1. Whisk flour and salt together in medium bowl. Whisk room-temperature water and starter in large bowl until smooth. Add flour mixture to water mixture and stir using wooden spoon, scraping up dry flour from bottom of bowl until dough comes together, then knead by hand in bowl until shaggy ball forms and no dry flour remains. Cover bowl with plastic wrap and let sit at room temperature for at least 12 hours or up to 18 hours.
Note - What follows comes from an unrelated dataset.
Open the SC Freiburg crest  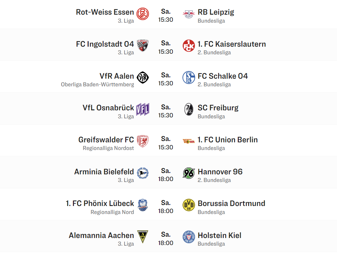[x=189, y=109]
2. Lay 12 by 12-inch sheet of parchment paper on counter and spray generously with vegetable oil spray. Transfer dough to lightly floured counter and knead 10 to 15 times. Shape dough into ball by pulling edges into middle. Transfer dough, seam side down, to center of parchment. Pick up dough by lifting parchment edges and lower into heavy-bottomed Dutch oven. Cover with plastic wrap.
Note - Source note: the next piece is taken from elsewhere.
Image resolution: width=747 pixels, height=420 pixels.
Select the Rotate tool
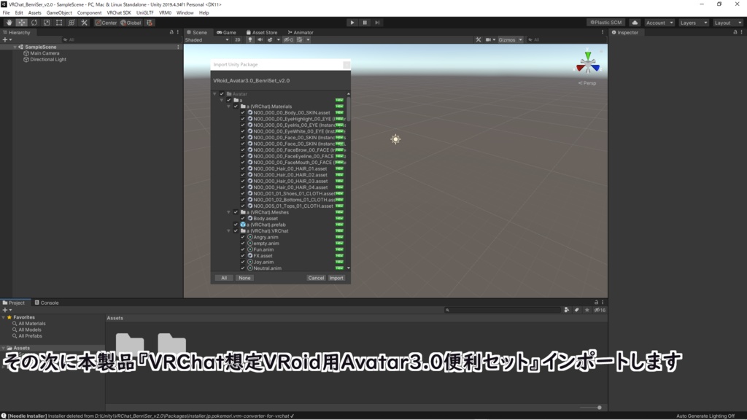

3. Adjust oven rack to middle position and place loaf or cake pan in bottom of oven. Place pot on middle rack and pour 3 cups of boiling water into pan below. Close oven door and let dough rise until doubled in size and does not readily spring back when poked with your floured finger, 2 to 3 hours.

4. Remove pot and water pan from oven; discard plastic from pot. Lightly flour top of dough and, using razor blade or sharp knife, make one 7-inch-long, 1/2-inch-deep slit along top of dough. Cover pot and place on middle rack in oven. Heat oven to 425 degrees. Bake bread for 30 minutes (starting timing as soon as you turn on oven).

5. Remove lid and continue to bake until loaf is deep brown and registers 210 degrees, 20 to 30 minutes longer. Carefully remove bread from pot; transfer to wire rack and let cool completely before serving.